*Exercise requirements*
Which lines in the rows below contain the word "Collapse"? Extract each of them, treating case as significant.

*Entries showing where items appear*
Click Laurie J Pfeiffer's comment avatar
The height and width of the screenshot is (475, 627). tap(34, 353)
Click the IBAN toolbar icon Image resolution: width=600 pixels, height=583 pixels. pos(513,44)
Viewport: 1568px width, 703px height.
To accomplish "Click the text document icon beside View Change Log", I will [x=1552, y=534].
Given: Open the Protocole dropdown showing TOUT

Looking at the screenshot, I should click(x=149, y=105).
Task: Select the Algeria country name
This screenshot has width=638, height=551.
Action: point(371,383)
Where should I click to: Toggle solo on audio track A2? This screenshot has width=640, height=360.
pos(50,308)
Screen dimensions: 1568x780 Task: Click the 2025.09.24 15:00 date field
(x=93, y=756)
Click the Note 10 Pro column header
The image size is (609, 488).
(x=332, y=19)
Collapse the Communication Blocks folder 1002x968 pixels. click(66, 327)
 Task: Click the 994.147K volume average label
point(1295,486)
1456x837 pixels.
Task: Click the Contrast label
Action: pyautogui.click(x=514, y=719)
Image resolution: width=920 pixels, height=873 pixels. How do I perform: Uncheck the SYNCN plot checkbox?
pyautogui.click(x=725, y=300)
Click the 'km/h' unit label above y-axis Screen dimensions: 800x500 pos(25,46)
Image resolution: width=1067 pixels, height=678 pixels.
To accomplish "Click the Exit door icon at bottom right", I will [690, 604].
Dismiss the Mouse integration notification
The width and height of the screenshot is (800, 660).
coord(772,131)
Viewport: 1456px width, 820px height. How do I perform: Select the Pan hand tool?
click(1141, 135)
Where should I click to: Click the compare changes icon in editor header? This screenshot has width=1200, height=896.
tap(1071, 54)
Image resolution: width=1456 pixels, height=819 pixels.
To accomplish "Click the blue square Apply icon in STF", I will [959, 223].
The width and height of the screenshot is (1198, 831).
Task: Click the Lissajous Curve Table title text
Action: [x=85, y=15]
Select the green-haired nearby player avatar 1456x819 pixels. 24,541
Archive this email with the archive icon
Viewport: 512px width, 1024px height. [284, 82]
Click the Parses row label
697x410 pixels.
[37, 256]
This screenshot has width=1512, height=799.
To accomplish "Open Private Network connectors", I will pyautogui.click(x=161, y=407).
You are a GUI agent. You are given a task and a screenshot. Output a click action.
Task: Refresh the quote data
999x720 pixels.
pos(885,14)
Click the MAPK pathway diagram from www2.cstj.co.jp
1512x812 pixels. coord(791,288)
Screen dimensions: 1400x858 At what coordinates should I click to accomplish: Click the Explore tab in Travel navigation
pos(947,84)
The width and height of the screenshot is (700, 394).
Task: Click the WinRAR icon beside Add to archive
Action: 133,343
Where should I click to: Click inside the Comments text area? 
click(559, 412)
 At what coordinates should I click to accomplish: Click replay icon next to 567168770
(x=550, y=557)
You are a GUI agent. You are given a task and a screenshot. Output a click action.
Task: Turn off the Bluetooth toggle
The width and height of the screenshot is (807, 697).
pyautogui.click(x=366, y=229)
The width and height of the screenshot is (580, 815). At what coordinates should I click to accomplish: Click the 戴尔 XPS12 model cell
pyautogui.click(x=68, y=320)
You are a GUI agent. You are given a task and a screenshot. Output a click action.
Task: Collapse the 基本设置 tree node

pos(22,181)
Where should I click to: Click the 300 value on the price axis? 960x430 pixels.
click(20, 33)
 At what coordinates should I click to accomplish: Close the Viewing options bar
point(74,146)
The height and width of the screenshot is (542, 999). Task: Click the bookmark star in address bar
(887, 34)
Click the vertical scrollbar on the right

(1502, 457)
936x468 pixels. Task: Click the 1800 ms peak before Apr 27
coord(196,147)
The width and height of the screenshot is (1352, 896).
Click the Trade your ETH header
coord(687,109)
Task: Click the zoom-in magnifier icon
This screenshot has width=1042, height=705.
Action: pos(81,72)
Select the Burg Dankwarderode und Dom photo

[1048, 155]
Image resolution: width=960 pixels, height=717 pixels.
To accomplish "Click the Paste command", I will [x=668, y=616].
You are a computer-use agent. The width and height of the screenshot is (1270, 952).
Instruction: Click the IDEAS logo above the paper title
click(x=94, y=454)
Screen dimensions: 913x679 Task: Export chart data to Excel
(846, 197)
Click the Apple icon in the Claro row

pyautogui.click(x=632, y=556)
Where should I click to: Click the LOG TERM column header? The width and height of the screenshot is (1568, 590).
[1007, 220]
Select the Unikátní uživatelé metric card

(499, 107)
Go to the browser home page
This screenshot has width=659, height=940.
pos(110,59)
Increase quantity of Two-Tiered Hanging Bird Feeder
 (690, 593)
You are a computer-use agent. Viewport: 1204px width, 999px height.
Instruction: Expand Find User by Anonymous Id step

*Task output*
Collapse the Communication Blocks folder 1002x968 pixels. click(66, 327)
Task: Collapse the 基本设置 tree node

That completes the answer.